El siguiente paso era la temida frontera de Nicaragua. No le defraudó: efectivamente, fue un infierno. Visitó sus bonitas ciudades coloniales y comprobó que la vida es dura y la desigualdad, aberrante.
Llegó a la frontera de Honduras, donde la corrupción no se disimula. Había una fila enorme para pasar el control de emigración, pero por 10 dólares te ponían al principio de la cola. Después de una hora en la cola y ver que no se había movido del sitio, se dio cuenta de que si quería pasar tenía que pagar. Se sintió tan mal que pasó Honduras de largo.
Por el contrario, la frontera de El Salvador era una frontera tranquila, con funcionarios educadísimos que le hicieron todos los tramites muy fáciles. Sin embargo, El Salvador le resultó un país violento, violento en su desigualdad, en su lenguaje, en sus actitudes, en sus caras….
Continuó a Guatemala, un país maya, en el que disfruta de sus colores y su herencia indígena. Le robó el corazón y le dejó con ganas de más.
México, “el sur huele a Guatemala y el norte a Gringolandia”, dice Marta. Allí comenzó a tramitar el visado para entrar a EE UU (al haber estado en Iran se lo pedían). Le dieron hora para dos años y medio después, así que decidió ir a Monterrey para enviar la moto a España y dar por finalizada su vuelta al mundo. Pero en su camino se cruza algo que la empuja a presentarse en la frontera sin el visado. Sorpresa: consigue entrar en EE UU, su último país, la recta final, el subidón.
Estaba en el octavo mes de viaje cuando en Nueva Orleans, de repente, “la Chiquitina” murió. “Si quieres saber cómo termina mi historia, vívelo en directo”, dice Marta.
Marta tiene 59 años y dos hijos ya mayores.
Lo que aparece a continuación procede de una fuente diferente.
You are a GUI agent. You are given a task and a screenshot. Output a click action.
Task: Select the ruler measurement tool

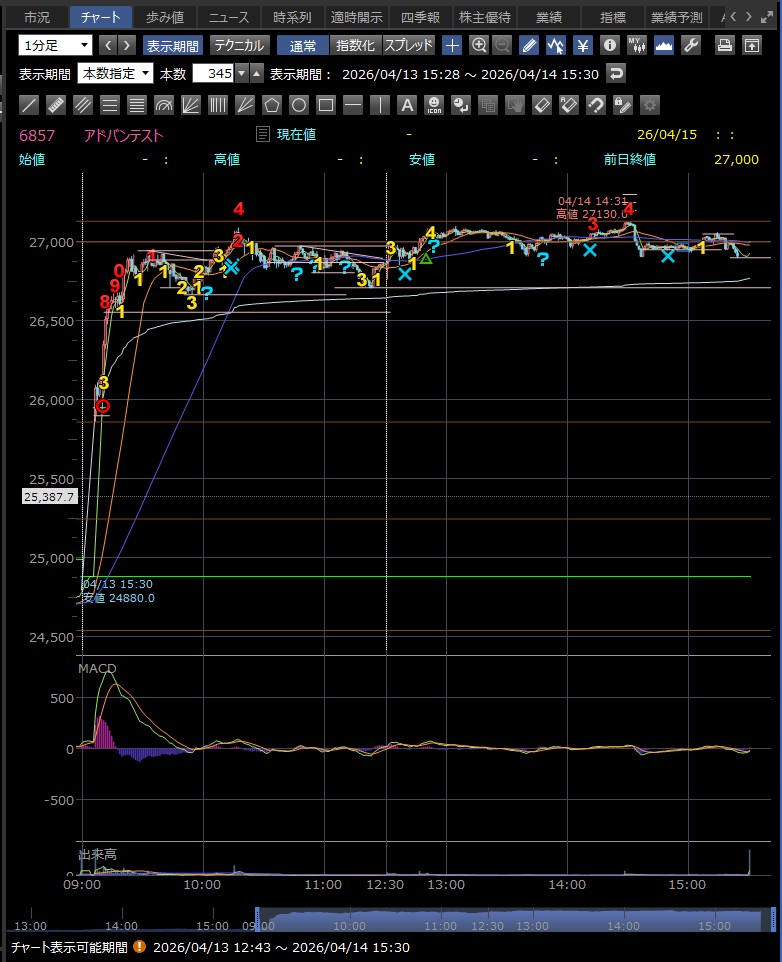click(x=56, y=105)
Dedicó una parte importante de su vida a sus empresas de formación hasta que la crisis le obligó a cerrar. En plena crisis pasó el túnel que supone un cáncer (noticia, operaciones y quimio).
Desde los 18 años nunca se ha bajado de la moto, pero la vida que llevaba nunca le permitió viajar con ella, hasta enfrentarse a la hoja en blanco que supuso el cierre de las empresas. Decidió que había llegado el momento de saldar esa deuda pendiente.
Empezó pensando en un viaje por Italia y terminó planificando (y haciendo realidad) una vuelta al mundo.